*** Opening Data to examine ***

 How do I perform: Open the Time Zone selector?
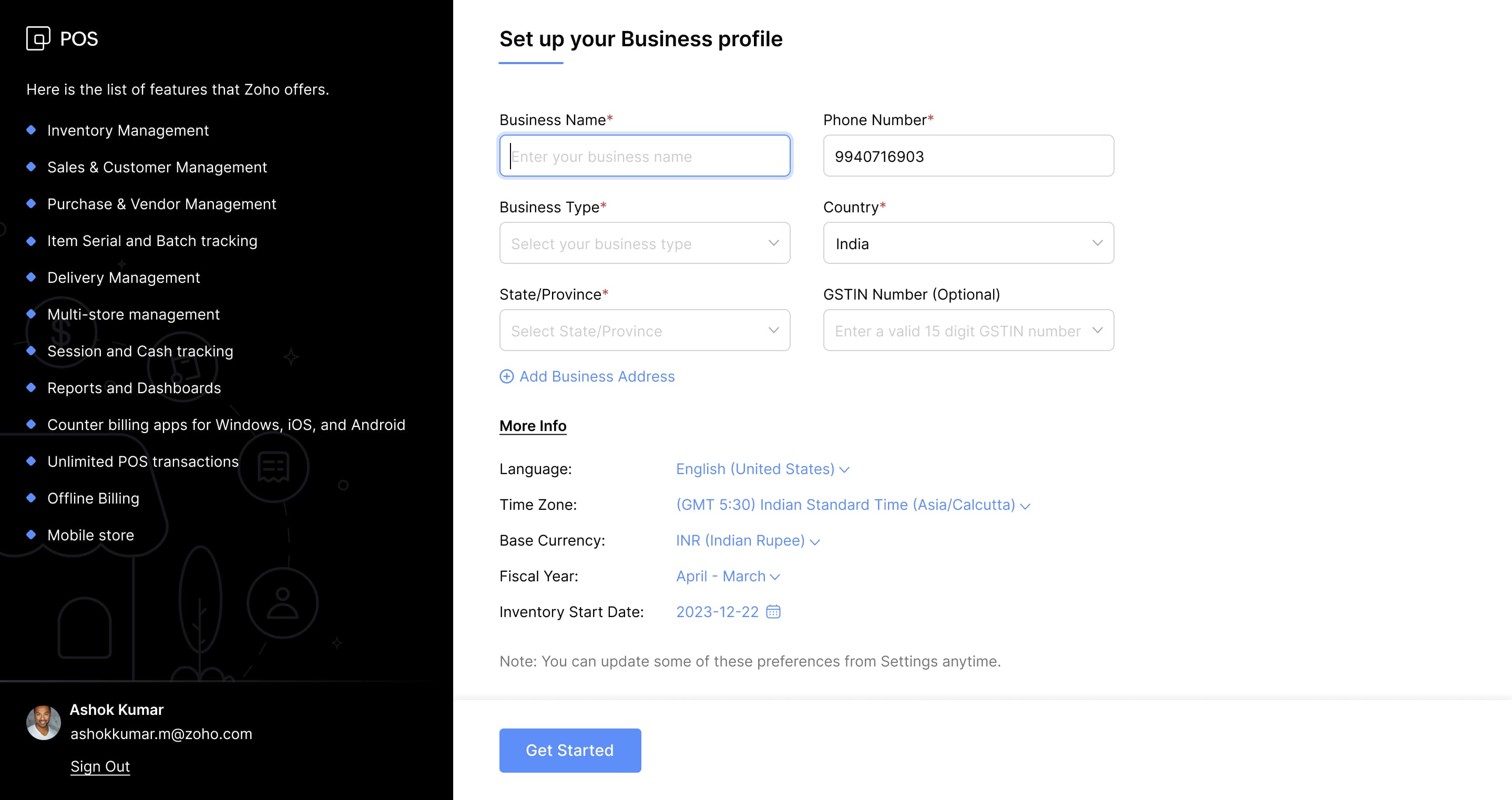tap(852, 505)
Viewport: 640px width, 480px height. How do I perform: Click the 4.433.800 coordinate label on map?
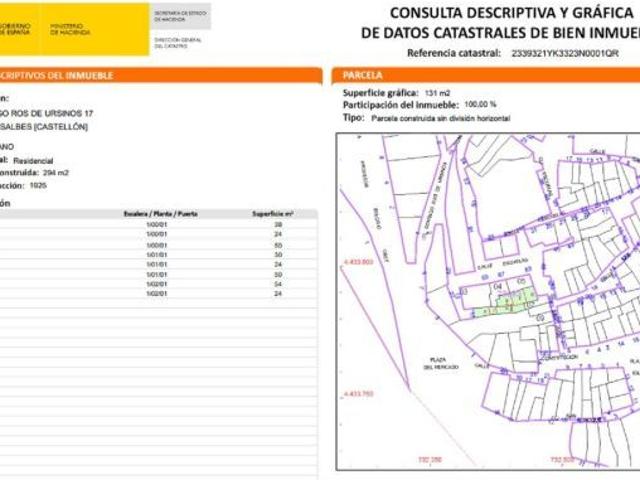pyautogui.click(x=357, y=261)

*** Closing Data to examine ***
*** Opening Data to examine ***

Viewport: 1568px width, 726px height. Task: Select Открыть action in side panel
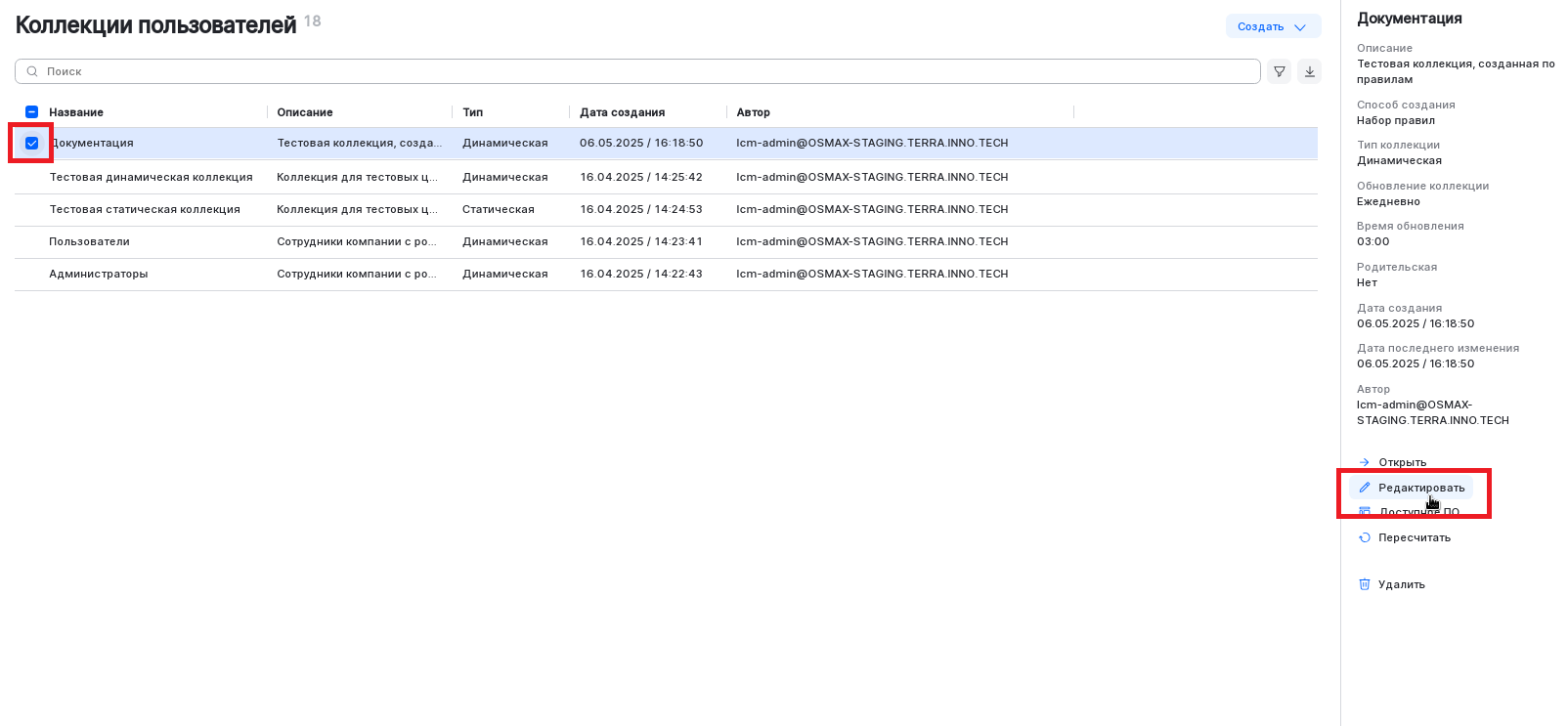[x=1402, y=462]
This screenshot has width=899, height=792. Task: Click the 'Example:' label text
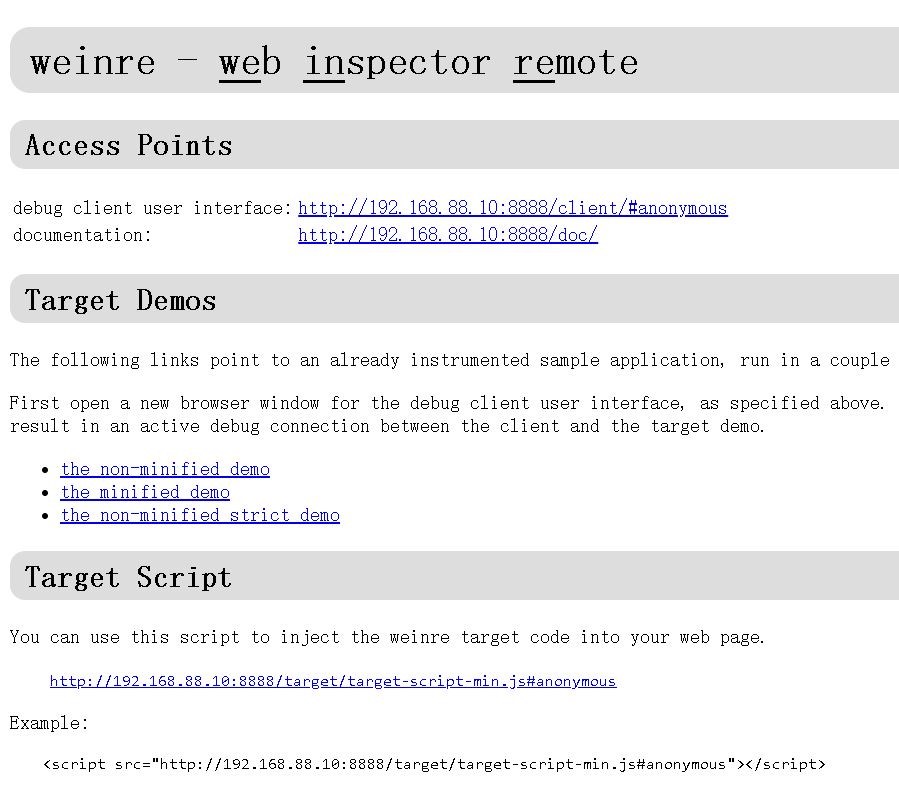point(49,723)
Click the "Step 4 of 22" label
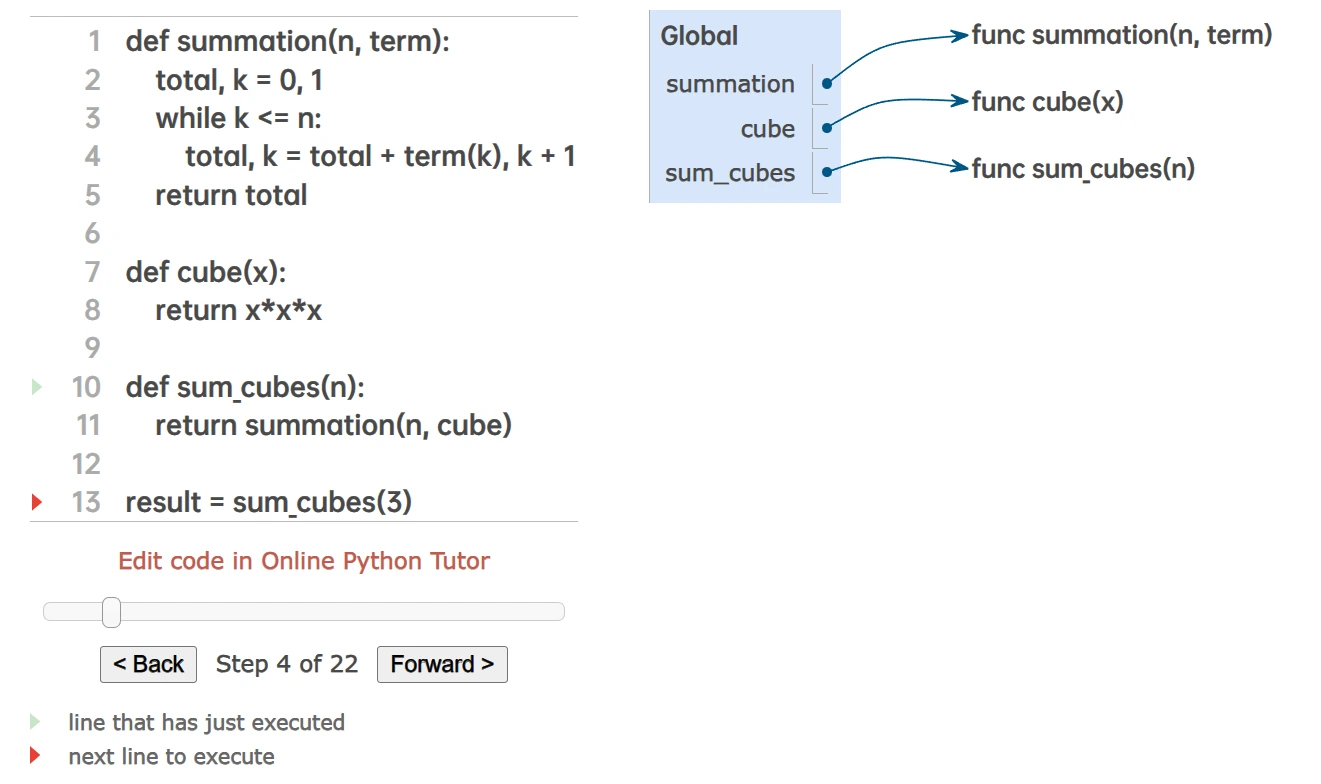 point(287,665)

*** Closing Data to examine ***
*** Opening Data to examine ***

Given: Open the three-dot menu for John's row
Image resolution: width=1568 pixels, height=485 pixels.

*** Closing Data to examine ***

_Task prompt_:
Look above for the line holding "Given: Open the three-dot menu for John's row", then set down exactly that line and every line after it up to and including the line holding "Image resolution: width=1568", with nothing else.

_Your solution_:
Given: Open the three-dot menu for John's row
Image resolution: width=1568 pixels, height=485 pixels.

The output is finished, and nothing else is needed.